DevelopingDetritus · 03/04/2017 16:20

Me and my son do the South African accent if we hear the word pyrotechnics too. Grin

Elephant tranny Grin

floraeasy · 03/04/2017 16:26

Well, there’s Lynn. Look after her. And make sure she’s back here by ten o’clock, and don’t get her pregnant! I believe you’re quite keen on the Bible? I was reading the book of Genesis the other day. I’ve got to say, that bloody snake.

Furball · 03/04/2017 18:05

It's a 'pipe' of pringles!

Furball · 03/04/2017 18:05

I don’t want to have sex with your wife. Even though, from the promotional videao, I can see that I would have a ruddy good time.

floraeasy · 03/04/2017 18:21

And, also, archers. I hate archers, “The Archers” and Jeffrey Archer. You’re all deceitful cowards. I just realized then, that only applies to archers and Jeffrey Archer. But not “The Archers”, who… to be fair, are a mixed bag. Goodbye.

ImsorryTommy · 03/04/2017 18:36

Who is the best lord? Lord of the rings? Lord of the dance? Or Lord of the flies?

raspberrysuicide · 03/04/2017 19:19

Alan you can't (in a south African accent)

floraeasy · 04/04/2017 11:02

Let me tell you something about the Titanic, people forget, people forget that on the Titanic's maiden voyage there were over 1000 miles of uneventful, very pleasurable cruising before it hit the iceberg!

Lapinlapin · 04/04/2017 11:29

Yeah, it’s cholesterol. Scottish people eat it.

By the way, flora I think you win the Alan Partridge quote prize!

Am impressed at how many you know Grin

floraeasy · 04/04/2017 11:34

Thanks lapinlapin

I am cutting and pasting them though Grin

I can't stop it. I think I may have a problem.

I am watching the clips on youTube now!!!!!!

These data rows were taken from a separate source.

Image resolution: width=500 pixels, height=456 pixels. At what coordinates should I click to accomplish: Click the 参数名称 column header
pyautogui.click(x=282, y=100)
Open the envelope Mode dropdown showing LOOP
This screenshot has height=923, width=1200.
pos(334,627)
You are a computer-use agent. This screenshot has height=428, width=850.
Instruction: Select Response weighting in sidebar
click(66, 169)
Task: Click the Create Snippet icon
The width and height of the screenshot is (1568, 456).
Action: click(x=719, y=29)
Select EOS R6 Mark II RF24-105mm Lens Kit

floraeasy · 04/04/2017 12:03

I mean you must know some of the rotten rubbish you produce. I mean tongue for example. Who eats tongue for goodness sake? Imagine a tongue sticking out of a sesame seed cob?

Well I wouldn’t eat one of your tomatoes if it came up and said “eat me”. Which is not unlikely, considering all the rubbish you stick in ‘em.

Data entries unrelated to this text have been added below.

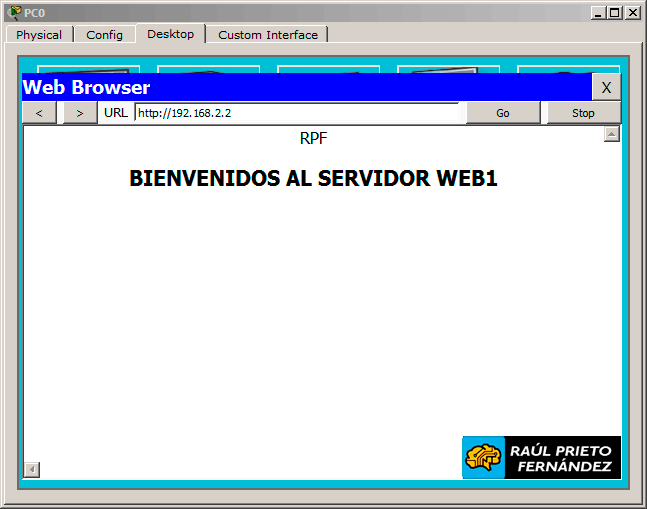
Task: Click the RPF text on page
Action: coord(313,139)
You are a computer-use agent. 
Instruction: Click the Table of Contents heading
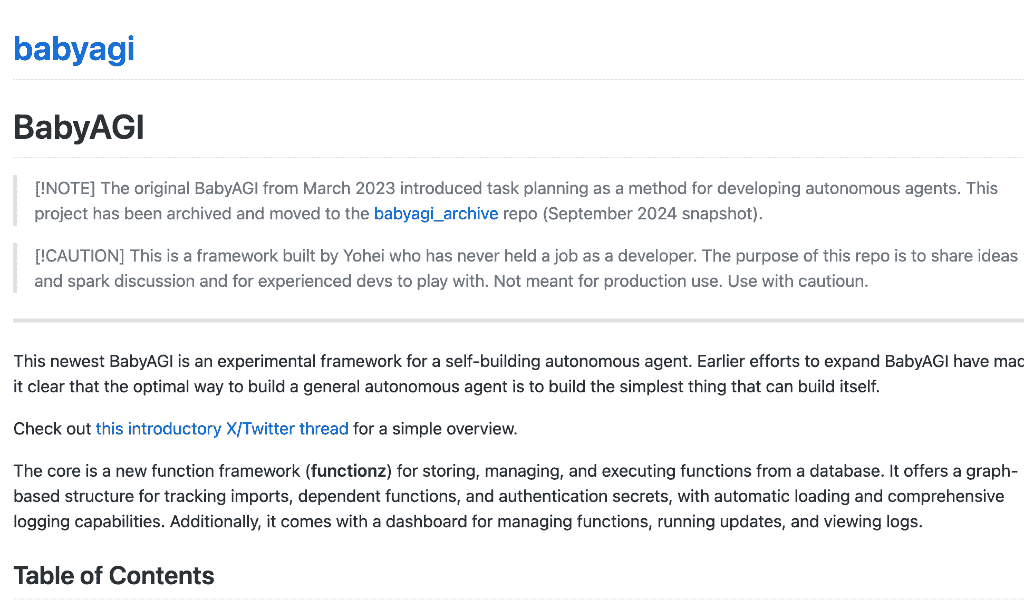click(114, 575)
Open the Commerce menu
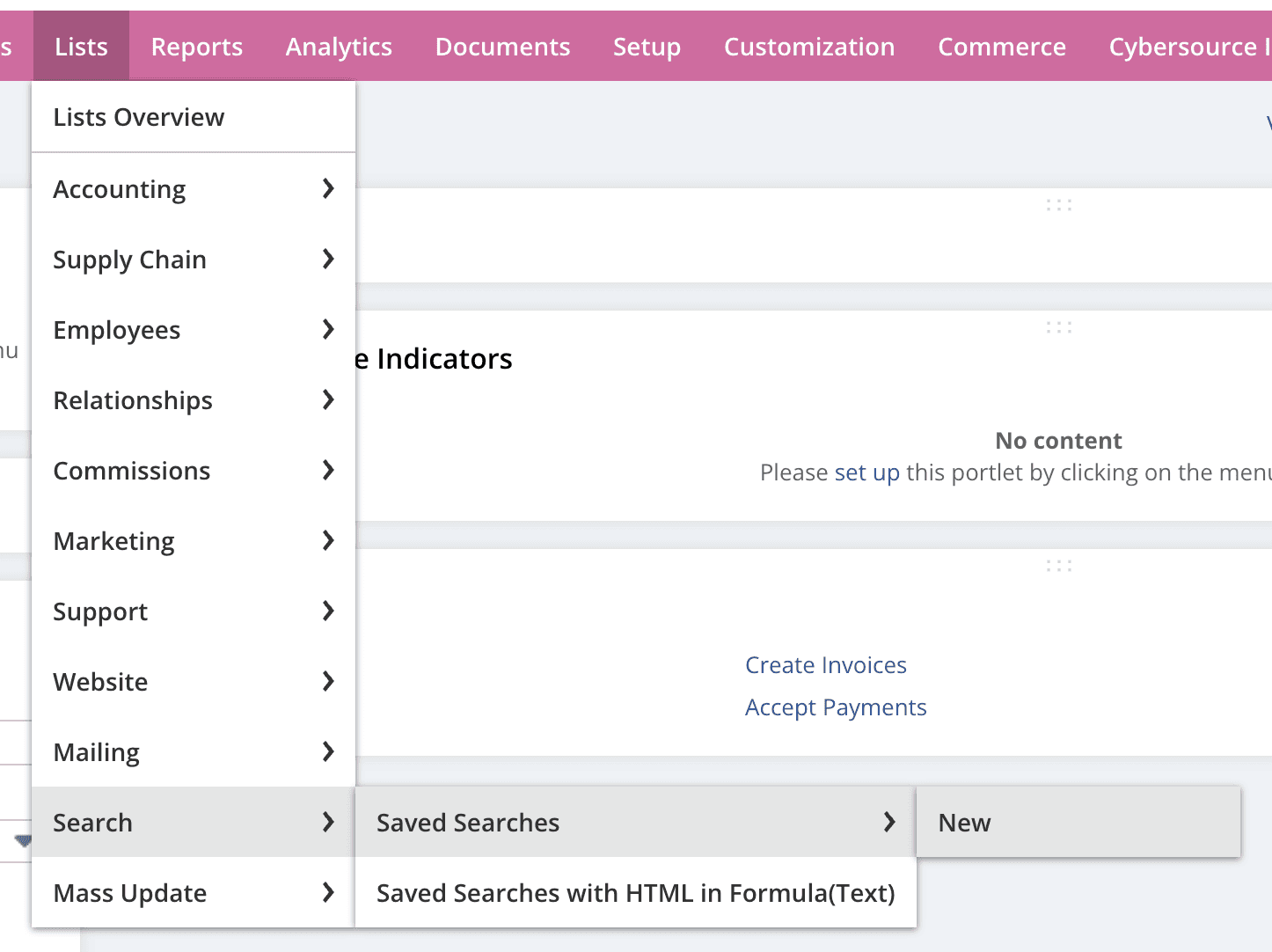 coord(1002,46)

floraeasy · 04/04/2017 14:46

Hello? Yeah, it’s Alan. Your lovers’ husband. Yeah. The immersion heater? It’s underneath the stairs. You only really need to press that if you’re having a deep bath. Well, put it on an hour before, Bob’s your uncle, you’ve got a deep bath. Yeah well, if you would please, yes.

floraeasy · 04/04/2017 16:16

That wasn’t deliberate, I promise you. It’s not a cry for help. I’ve had these shorts since 1982. They did have an underpant lining, but it’s perished. They’ve taken a bit of a pounding over the years.

floraeasy · 04/04/2017 17:03

'You make pigs smoke ... You feed beefburgers to swans ... You have big sheds and inside these big sheds are 20 foot-high chickens'

DevelopingDetritus · 04/04/2017 17:29

My sons had the AP dvds out again last night because of this thread. Was laughing all the way through the elephant tranny one.

CrackersDontMatter · 04/04/2017 22:24

This has just popped up on my FB feed

I need to write "cock piss surname" on someone's car. Where can I buy washable car paint today?
DevelopingDetritus · 05/04/2017 07:26

People on this thread would win hands down at that quiz. Will you be attending Crackers?

MrsJamin · 05/04/2017 08:14

Have you never had beans in a cup, Alan?

WingMirrorSpider · 05/04/2017 08:18

Add a sausage, it's like a savoury 99.

floraeasy · 05/04/2017 09:41

"The day after I confronted her, Carol said she wanted to clear her head so moved out just before Christmas. I sat on the edge of the bath, sobbing and eating a pork pie until the pie was gone - at which point I felt a heck of a lot better."

floraeasy · 05/04/2017 19:01

Behind a large boulder on Helvellyn for my birthday. Actually, that is where you were conceived. We just didn’t take precautions. No, no, we were delighted. I mean at first I was mortified, then you were born and we grew to like you.

floraeasy · 05/04/2017 22:00

Ah yes, here we go. I was wondering how long it would take before this show descended into some French hidden buttock agenda.

DevelopingDetritus · 06/04/2017 14:10

It's been an AP marathon here these past two evenings.